La mise à l’écart d’Edon Zhegrova de la liste UEFA avait ressemblé à un signal très dur sur son statut. Il n’est pourtant pas le seul concerné : Rugani, Milik, Ekhator et Thuram ont eux aussi été laissés de côté. Interrogé sur ces choix, Luciano Spalletti a reconnu avoir vécu la décision comme l’un des moments les plus difficiles de son métier.
Spalletti a parlé individuellement avec les exclus
Le technicien assure avoir échangé avec chacun d’eux, considérant cela comme le minimum après leur disponibilité depuis le début de la saison. Il explique également qu’il aurait préféré ne jamais arriver à cette situation, certaines opérations imaginées par le club ne s’étant finalement pas concrétisées.

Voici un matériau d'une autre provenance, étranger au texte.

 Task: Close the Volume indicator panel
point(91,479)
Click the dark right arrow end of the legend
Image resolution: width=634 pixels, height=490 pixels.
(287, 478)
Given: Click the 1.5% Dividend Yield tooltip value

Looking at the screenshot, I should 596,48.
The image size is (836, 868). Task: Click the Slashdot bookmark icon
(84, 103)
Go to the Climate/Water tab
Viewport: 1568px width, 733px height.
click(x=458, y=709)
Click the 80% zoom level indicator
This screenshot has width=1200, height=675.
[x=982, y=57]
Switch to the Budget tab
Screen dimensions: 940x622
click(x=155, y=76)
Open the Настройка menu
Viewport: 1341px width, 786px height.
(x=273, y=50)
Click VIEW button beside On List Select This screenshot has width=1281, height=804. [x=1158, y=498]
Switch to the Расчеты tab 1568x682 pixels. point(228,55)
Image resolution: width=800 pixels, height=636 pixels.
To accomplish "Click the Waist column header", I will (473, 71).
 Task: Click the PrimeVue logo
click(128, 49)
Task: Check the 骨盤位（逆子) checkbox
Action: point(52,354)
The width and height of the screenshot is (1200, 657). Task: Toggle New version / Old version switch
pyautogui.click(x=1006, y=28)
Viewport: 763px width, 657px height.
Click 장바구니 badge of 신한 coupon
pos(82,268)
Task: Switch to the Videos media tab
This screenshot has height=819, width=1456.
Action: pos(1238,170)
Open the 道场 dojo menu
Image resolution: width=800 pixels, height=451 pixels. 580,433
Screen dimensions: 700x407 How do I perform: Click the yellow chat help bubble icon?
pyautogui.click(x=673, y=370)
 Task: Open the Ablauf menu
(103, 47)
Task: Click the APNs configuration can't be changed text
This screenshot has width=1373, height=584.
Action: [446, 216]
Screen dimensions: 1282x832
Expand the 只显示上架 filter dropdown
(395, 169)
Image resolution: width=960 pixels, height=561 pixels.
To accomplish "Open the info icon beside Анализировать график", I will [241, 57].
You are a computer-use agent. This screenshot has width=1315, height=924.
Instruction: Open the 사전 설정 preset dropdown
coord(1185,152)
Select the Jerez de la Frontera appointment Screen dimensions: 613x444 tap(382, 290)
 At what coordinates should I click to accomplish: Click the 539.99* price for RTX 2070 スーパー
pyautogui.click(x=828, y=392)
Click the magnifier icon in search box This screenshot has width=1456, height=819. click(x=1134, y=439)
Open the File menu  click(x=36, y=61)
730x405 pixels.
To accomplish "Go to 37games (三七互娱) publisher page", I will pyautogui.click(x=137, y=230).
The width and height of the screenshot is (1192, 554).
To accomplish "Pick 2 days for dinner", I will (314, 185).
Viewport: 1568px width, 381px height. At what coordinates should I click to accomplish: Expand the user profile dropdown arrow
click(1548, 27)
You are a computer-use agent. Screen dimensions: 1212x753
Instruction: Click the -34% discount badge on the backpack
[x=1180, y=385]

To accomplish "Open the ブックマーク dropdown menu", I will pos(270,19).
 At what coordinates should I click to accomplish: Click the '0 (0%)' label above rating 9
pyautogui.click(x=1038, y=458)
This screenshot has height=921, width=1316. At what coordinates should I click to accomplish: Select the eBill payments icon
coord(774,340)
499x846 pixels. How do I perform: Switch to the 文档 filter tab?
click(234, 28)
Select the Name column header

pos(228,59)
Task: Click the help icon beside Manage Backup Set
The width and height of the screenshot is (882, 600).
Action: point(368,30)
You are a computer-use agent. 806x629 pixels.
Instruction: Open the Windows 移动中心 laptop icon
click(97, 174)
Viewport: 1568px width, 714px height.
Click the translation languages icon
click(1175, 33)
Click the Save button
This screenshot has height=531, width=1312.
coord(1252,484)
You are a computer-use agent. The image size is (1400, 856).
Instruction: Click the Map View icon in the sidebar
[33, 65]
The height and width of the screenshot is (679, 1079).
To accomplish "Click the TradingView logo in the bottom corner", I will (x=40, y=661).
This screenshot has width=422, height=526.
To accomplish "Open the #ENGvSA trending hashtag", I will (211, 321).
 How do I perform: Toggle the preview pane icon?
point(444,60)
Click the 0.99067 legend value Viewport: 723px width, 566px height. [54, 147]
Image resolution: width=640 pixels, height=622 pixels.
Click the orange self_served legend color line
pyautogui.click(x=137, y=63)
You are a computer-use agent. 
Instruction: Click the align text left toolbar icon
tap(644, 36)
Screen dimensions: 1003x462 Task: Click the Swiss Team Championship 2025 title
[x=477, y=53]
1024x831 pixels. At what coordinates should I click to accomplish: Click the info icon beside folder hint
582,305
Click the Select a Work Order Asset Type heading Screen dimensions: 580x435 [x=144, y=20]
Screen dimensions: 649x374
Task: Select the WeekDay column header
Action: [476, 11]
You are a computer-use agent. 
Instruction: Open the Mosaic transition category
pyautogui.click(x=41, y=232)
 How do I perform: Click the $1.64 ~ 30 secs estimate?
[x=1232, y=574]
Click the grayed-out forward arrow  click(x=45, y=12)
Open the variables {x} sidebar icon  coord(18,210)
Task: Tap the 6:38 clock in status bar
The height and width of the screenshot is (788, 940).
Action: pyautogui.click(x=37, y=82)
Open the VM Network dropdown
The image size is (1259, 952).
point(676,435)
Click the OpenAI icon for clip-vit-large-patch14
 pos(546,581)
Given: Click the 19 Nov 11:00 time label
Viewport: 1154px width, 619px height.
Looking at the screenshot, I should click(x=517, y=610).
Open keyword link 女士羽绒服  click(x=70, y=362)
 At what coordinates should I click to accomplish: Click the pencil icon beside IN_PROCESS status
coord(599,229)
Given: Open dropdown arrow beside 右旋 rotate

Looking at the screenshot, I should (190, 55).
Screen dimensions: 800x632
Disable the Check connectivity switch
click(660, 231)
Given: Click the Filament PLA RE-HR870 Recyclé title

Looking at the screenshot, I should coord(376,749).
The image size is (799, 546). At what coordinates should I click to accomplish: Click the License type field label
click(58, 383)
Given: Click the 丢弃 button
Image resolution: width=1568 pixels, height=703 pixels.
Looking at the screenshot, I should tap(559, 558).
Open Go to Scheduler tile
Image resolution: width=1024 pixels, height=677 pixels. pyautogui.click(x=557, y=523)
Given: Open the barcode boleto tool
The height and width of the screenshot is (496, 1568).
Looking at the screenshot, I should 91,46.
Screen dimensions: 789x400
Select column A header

Surtout, Spalletti ne ferme pas totalement la porte pour la suite. Il évoque la possibilité de réévaluer certaines situations selon ce qui se passera, même s’il rappelle que la gestion d’un éventuel départ appartient davantage à la direction qu’à lui.
Zhegrova reste le cas le plus intéressant
Pour Zhegrova, cette nuance compte particulièrement. L’ailier vient de reprendre avec le groupe, mais son absence de la liste européenne avait renforcé l’impression d’un déclassement profond.
Spalletti ne lui promet évidemment rien. Mais son discours montre que la hiérarchie européenne actuelle n’est pas nécessairement figée pour toute la saison, et que certaines portes pourraient se rouvrir si le contexte évolue.